Il Total2, che traccia l'intero mercato degli altcoin, ha mostrato un andamento simile. È balzato di oltre il 24% tra il 19 e il 22 agosto, mentre il rally iniziale si estendeva oltre Bitcoin, tornando sopra i 1.000 miliardi di dollari. Da allora ha restituito parte di quei guadagni, scambiando vicino a 1.050 miliardi di dollari e in calo negli ultimi due giorni mentre Bitcoin continuava a salire.

Questa tendenza è visibile con la massima chiarezza nella dominance di Bitcoin, una misura della quota di Bitcoin sull'intero mercato crittografico. Se gli altcoin stessero davvero sovraperformando, la dominance scenderebbe man mano che il capitale fluisse verso le monete più piccole. Invece è salita a circa il 61% questa settimana, prima di assestarsi intorno al 59%, vicino al livello più alto dell'anno.

Il CoinMarketCap Altcoin Season Index conferma questa lettura. L'indice traccia quante delle prime 100 criptovalute hanno superato Bitcoin negli ultimi 90 giorni, su una scala in cui una lettura sopra 75 segnala la altcoin season e una lettura vicina a 25 segnala la bitcoin season. A 46, la maggior parte degli altcoin sta ancora perdendo quella corsa.

Che cosa sta davvero guidando Bitcoin

Il movimento risale a mercoledì scorso, quando il Tesoro statunitense ha annunciato che avrebbe raddoppiato i riacquisti di titoli di Stato a lungo termine, portandoli da 2 a 4 miliardi di dollari per operazione a partire dal 9 settembre. I riacquisti di long bond sono acquisti del debito del governo stesso volti a sostenere la domanda e ad alleggerire i costi di finanziamento. L'annuncio ha indebolito il dollaro e spinto gli investitori verso Bitcoin come copertura dall'inflazione, la stessa operazione che quest'anno ha contribuito a portare l'oro a massimi record.

Il presidente Donald Trump ha aggiunto pressione due giorni dopo, incontrando dirigenti del settore crittografico alla Casa Bianca e sollecitando il Congresso ad approvare il Clarity Act, un disegno di legge pensato per stabilire quale regolatore statunitense supervisioni quali asset crittografici.

Quando Bitcoin ha superato i 70.000 dollari, i trader che avevano scommesso contro di esso sono stati costretti a riacquistare in perdita per chiudere quelle posizioni, in quello che è noto come short squeeze. Lacie Zhang, analista di ricerca di Bitget Wallet, ha stimato che oltre 4 miliardi di dollari di posizioni corte sulle criptovalute siano stati liquidati in due o tre giorni. Questo tipo di riposizionamento forzato può amplificare un movimento già in corso, ma aiuta anche a spiegare perché il rally sia stato guidato da Bitcoin anziché da una rotazione diffusa sugli altcoin.

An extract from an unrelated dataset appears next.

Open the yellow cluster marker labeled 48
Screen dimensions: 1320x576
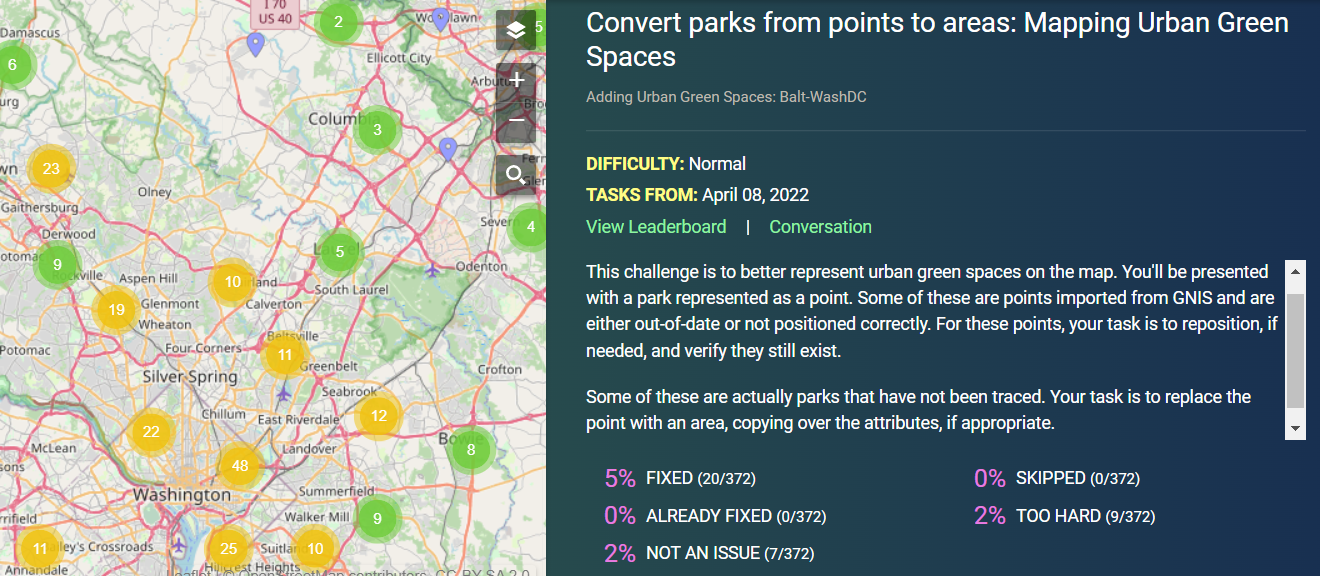point(240,465)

Un movimento sostenuto sopra gli 80.000 dollari potrebbe aprire la strada verso gli 82.000-87.000 dollari, con una fascia tra 75.000 e 76.000 dollari come principale zona di pullback. Il Senato è previsto tornare a esaminare il Clarity Act a metà settembre, aggiungendo un passaggio normativo da seguire per i trader insieme alla reazione del mercato al cambio del programma di riacquisti di obbligazioni del Tesoro.

Le opinioni e i punti di vista espressi dall'autore hanno solo finalità informative e non costituiscono consulenza finanziaria, di investimento o di altro tipo.